それでも、こんなことをするのは一人しかいない。

「てっ……!!!おま、何朝から力強い挨拶…!」
「相変わらずの手腕ですなーみやのっち」

俺たちが振り返るより早く、声の主は俺たちの間に割って入る。
なんとも自然に。
やっぱり、居心地がいい。

お前も、男だったら良かったのにな。
なんてウッカリ言いそうになった事もあるけど
やっぱりコイツは女で良かった。
だからこそ、三人で楽しくやってこれたんだろうな。

貴重な時間を共に過ごせたこと、
みやのっちに出会えたこと。
一緒にこうして通えたこと
忘れねえからな。

そんな風に思いながら、学校へ向かった。


卒業式も無事に終わり、クラスの皆で最後の雑談をする。
「野々村、今日は彼女と放課後デートか?」
「お互い卒業おめでとうってな!」
ヒュー、と無駄に友達に囃し立てられる。

「まあな」
この場合、変に構うよりシレッと流した方が
早々に収まることを知っている。

「え〜!マジかよ」
「お前だけ一人先に春を楽しみやがって!」
コノヤロウ、と皆にグリグリと揉まれ
クラスは和やかな雰囲気に包まれた。

さて、いつものように松田と帰るとするか
そんな風に教室を覗くと
楽しそうに笑いあう二人を見つける。

なんだよ、いい感じじゃねえか。

かといってそっとしておくのも癪で
「おい」

控えめに、声を掛ける。
すぐにアイツは気づいて、だけど不思議に思ったのか
「今日はノートもワークも何も渡すもん無いよ」
何を言うのかと思ったら。
俺が毎日本気で借りに来てると思っていたのだろうか。

半分呆れつつ、
そこもまた、面白いなと笑って
「馬鹿、そんなんじゃねーし。
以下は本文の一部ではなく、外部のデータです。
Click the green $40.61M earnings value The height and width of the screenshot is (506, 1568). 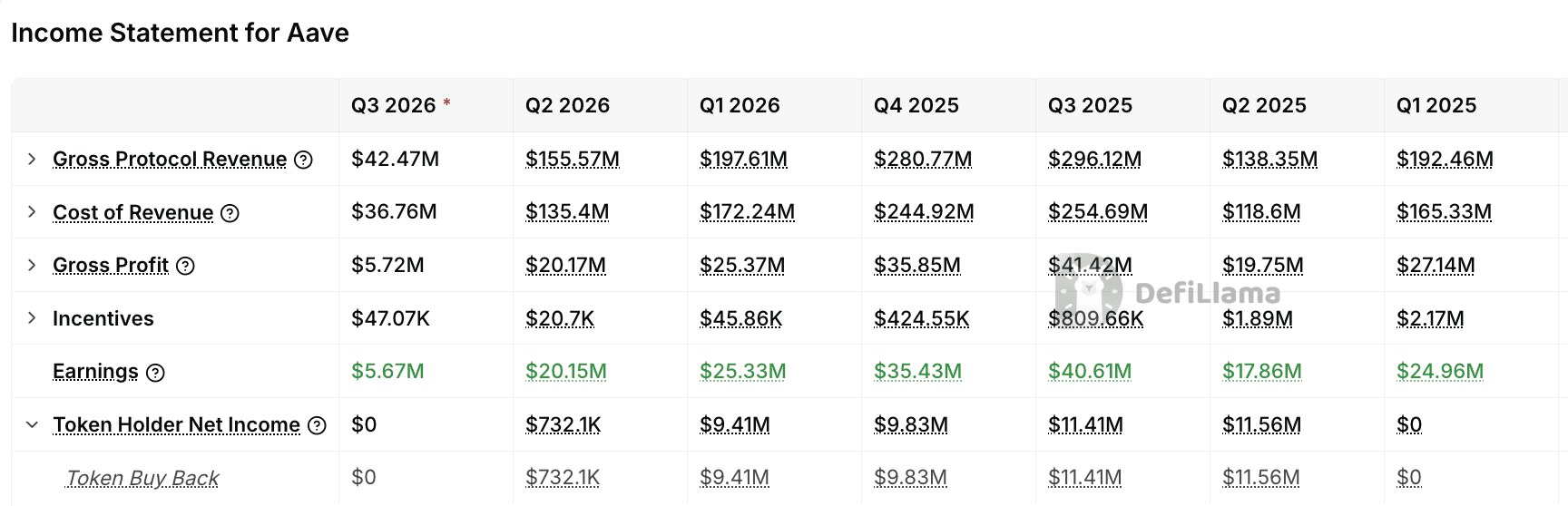click(x=1090, y=371)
松田ーみやのっちー帰るぞー」
お前も巻き込んでやるよ。

松田と一緒に、三人で帰ることにした。
どうせもう卒業だ。
誰にも何も、言われやしない。

相変わらずの受け答えに、変わらないものを感じ
それでも、これから先進む道にお互いは居ないのだとも感じる。

いつもより、長く歩いていたかった。
もっと、この時間を大切にしておきたかった。
胸に刻んでおこう。
これまでの思い出と共に。


並木道の終点で、彼女と別れる。
まだ夕方でもなんでもないのに
彼女の笑顔は、眩しかった。


松田と二人、アイツが帰る背中を見送る。

「……なあ、ホントにいいのかよ」
ふいに、そう聞かれた。
「いいんだ、これで」
何のことか、なんて野暮な話はしない。

後悔なら、とうの昔にしてきた。

「そっか!じゃ俺もこれでスッキリだ」
「なんだそれ」
「オマエがウジウジしてたら背中のひとつでも叩いてやろうと思ったんだよ」
「余計なお世話だな」
「つれないね〜野々村くん」
それがお前だけどな、と笑って。

俺たちは拳を合わせて、それぞれの家へ帰った。


もう、振り向かない。
新しい道を、歩くんだから。




***




その後、しばらくして
付き合っていた彼女とも別れた。
結局、生活が変わると
関係を続けるのは難しいと痛感した。

きっと、彼女でなくてもーーー
同じだと思う。

やっぱり、これでよかったんだ。


そう思いたいのに。


アイツだったら、こんな時にどう言うのだろうか
アイツだったら、こうするだろうか
アイツだったら

事あるごとに何度も、みやのっちのことがチラつく。
どんだけ惚れてたんだ俺は。

情けない。

今更もう、どうしようもないのに。


何度メッセージを送ろうと思っただろう。
その度に、諦めろと言い聞かせた。
連絡をしてどうするんだ。

アイツにはもう、アイツの人生がある。
大事な人だっているかもしれない。
新しい人間関係もあるだろう

きっと、彼女も変わってしまっている。
そして俺もーーーーー


その後、いろんな出会いがあったけれども
隣に並んで居心地がいいと思える相手は
いなかった。

あの時のような楽しさは
見つからなかった。


いつかまた、そんな出会いもあるさ
そう思って
ひたすら友達と遊ぶ日々を送っていた。


そう、成人式を迎えるまでは。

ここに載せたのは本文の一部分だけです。